上記の例と同じ条件で、住宅金融支援機構のホームページにあるシミュレーションサイトを使い毎月返済額を試算してみましょう。
シミュレーションの結果、毎月返済額は8万5000円になり、自分で計算する場合とほぼ同じ金額です。シミュレーションを使うと総返済額の目安も同時に計算されます。この場合の総返済額の目安は3557万円です。
返済方法
金融機関から融資を受けると、元金(実際に借りた金額)に利息を上乗せして返済します。つまり、『毎月返済額=元金+利息』ということです。
住宅ローンの返済方法には、『元利均等返済方式』と『元金均等返済方式』があります。元利均等返済は以下の右図のように、毎月返済額(元金+利息)が一定の返済方法です。
一方、元金均等返済は毎月一定の元金返済分に、元金残高に応じた利息を加えて毎月返済額が算定されます。返済が進み元金残高が減るにつれ利息の支払いが減り、毎月返済額が徐々に減っていく仕組みの返済方法です。
出典:元金均等返済と元利均等返済の違いは何ですか。:よくある質問:長期固定金利住宅ローン
元利均等返済方式
元利均等返済には、以下のメリット・デメリットがあります。
メリット | デメリット |
・毎月返済額が一定で、返済計画が立てやすい ・元金均等返済に比べ返済開始当初の毎月返済額が少ない |
・元金均等返済に比べ総返済額が多い ・返済開始後しばらくは、元金の減り方が遅い |
返済方法を元利均等返済、その他の条件を以下として、返済をシミュレーションすると下表の結果になります。毎月返済額に占める元金と利息の割合が変化することがわかるでしょう。

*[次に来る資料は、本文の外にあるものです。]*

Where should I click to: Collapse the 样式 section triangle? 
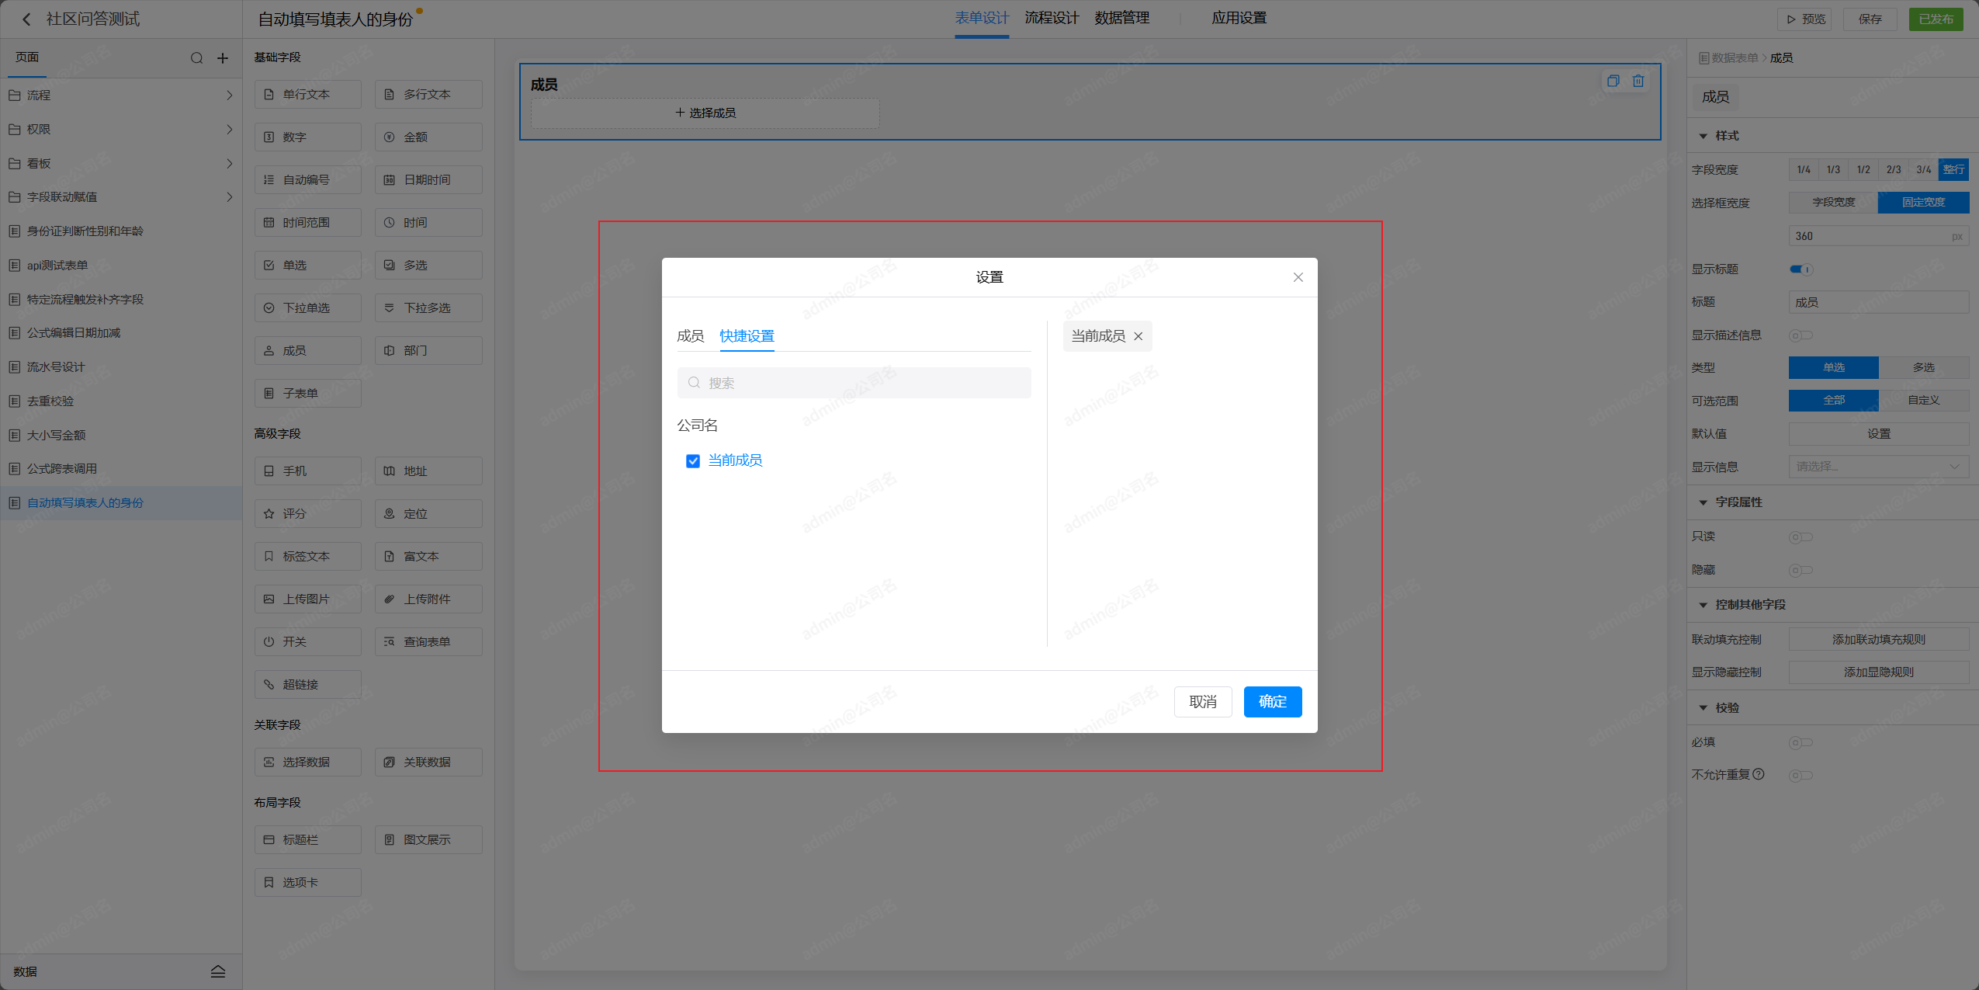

借入額:3000万円、返済期間:30年、金利:年1.5%、全期間固定金利型
年目 | 元金(円) | 利息(円) | 毎月返済額(円) |
初回 | 6万6036 | 3万7500 | 10万3536(※) |
10年目 | 7万6621 | 2万6915 | |
20年目 | 8万9012 | 1万4524 | |
29年目 | 10万1869 | 1667 | |
総額 | 3000万 | 727万2768 | 3727万2768 |
(※最終回(360回目)のみ毎月返済額が10万3344円です)
元金均等返済方式
元金均等返済では毎月決まった金額の元金を返済するため、元利均等返済に比べ元金の減り方が早く利息の支払いを抑えられます。
下表は上記の例と同じ条件で、返済方法を元金均等返済としたときのシミュレーション結果です。毎月の元金の返済額は一定で、利息の支払い額が毎月変わります。
元利均等返済に比べ総返済額を減らせますが、返済開始からしばらくは毎月返済額の負担が大きいのが特徴です。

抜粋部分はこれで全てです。